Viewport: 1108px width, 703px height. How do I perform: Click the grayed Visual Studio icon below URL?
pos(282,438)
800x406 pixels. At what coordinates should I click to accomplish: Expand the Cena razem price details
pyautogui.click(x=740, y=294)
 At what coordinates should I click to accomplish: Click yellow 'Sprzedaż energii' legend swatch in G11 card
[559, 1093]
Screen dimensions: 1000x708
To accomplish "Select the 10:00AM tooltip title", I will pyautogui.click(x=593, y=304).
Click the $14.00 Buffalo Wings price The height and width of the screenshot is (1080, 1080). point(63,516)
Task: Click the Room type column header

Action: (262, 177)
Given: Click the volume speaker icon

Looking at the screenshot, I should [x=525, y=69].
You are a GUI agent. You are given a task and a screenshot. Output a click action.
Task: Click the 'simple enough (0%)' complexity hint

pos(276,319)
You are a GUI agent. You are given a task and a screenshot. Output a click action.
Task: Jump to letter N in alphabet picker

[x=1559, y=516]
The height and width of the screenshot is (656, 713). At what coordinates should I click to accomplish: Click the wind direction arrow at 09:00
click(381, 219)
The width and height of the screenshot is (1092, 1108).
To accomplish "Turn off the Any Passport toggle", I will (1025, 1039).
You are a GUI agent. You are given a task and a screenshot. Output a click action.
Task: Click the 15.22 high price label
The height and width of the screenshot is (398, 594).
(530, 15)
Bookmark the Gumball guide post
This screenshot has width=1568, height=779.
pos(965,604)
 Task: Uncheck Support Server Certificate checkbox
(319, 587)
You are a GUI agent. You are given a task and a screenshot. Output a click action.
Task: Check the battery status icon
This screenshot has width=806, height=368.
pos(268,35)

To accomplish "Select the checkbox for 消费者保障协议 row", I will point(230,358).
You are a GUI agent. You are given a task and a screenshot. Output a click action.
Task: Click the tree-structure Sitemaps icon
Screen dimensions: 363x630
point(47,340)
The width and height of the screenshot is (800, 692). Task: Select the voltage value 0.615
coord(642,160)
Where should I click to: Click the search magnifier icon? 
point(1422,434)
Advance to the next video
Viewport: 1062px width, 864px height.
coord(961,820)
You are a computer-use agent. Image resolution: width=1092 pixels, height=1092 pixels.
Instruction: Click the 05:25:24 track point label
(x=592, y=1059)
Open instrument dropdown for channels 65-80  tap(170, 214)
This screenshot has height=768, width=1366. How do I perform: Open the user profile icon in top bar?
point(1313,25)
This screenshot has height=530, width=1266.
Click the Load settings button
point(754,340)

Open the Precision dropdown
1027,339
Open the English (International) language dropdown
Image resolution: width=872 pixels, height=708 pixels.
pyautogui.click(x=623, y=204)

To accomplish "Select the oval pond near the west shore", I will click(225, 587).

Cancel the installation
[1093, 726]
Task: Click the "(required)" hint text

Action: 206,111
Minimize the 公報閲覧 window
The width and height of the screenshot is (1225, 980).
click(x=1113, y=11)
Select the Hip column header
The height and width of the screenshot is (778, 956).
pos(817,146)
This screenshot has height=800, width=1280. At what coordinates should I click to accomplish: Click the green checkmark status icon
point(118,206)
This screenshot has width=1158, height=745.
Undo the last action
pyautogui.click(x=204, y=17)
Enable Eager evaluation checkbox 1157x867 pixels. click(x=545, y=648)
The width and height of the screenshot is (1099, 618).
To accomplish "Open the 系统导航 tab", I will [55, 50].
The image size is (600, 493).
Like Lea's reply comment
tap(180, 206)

**BRIEF:**
Restate, word for word and without additions, every line from the top of the listing above through the line that contains "Task: Check the battery status icon".

**EXERCISE ANSWER:**
Viewport: 1108px width, 703px height. How do I perform: Click the grayed Visual Studio icon below URL?
pos(282,438)
800x406 pixels. At what coordinates should I click to accomplish: Expand the Cena razem price details
pyautogui.click(x=740, y=294)
 At what coordinates should I click to accomplish: Click yellow 'Sprzedaż energii' legend swatch in G11 card
[559, 1093]
Screen dimensions: 1000x708
To accomplish "Select the 10:00AM tooltip title", I will pyautogui.click(x=593, y=304).
Click the $14.00 Buffalo Wings price The height and width of the screenshot is (1080, 1080). point(63,516)
Task: Click the Room type column header

Action: (262, 177)
Given: Click the volume speaker icon

Looking at the screenshot, I should [x=525, y=69].
You are a GUI agent. You are given a task and a screenshot. Output a click action.
Task: Click the 'simple enough (0%)' complexity hint

pos(276,319)
You are a GUI agent. You are given a task and a screenshot. Output a click action.
Task: Jump to letter N in alphabet picker

[x=1559, y=516]
The height and width of the screenshot is (656, 713). At what coordinates should I click to accomplish: Click the wind direction arrow at 09:00
click(381, 219)
The width and height of the screenshot is (1092, 1108).
To accomplish "Turn off the Any Passport toggle", I will (1025, 1039).
You are a GUI agent. You are given a task and a screenshot. Output a click action.
Task: Click the 15.22 high price label
The height and width of the screenshot is (398, 594).
(530, 15)
Bookmark the Gumball guide post
This screenshot has width=1568, height=779.
pos(965,604)
 Task: Uncheck Support Server Certificate checkbox
(319, 587)
You are a GUI agent. You are given a task and a screenshot. Output a click action.
Task: Check the battery status icon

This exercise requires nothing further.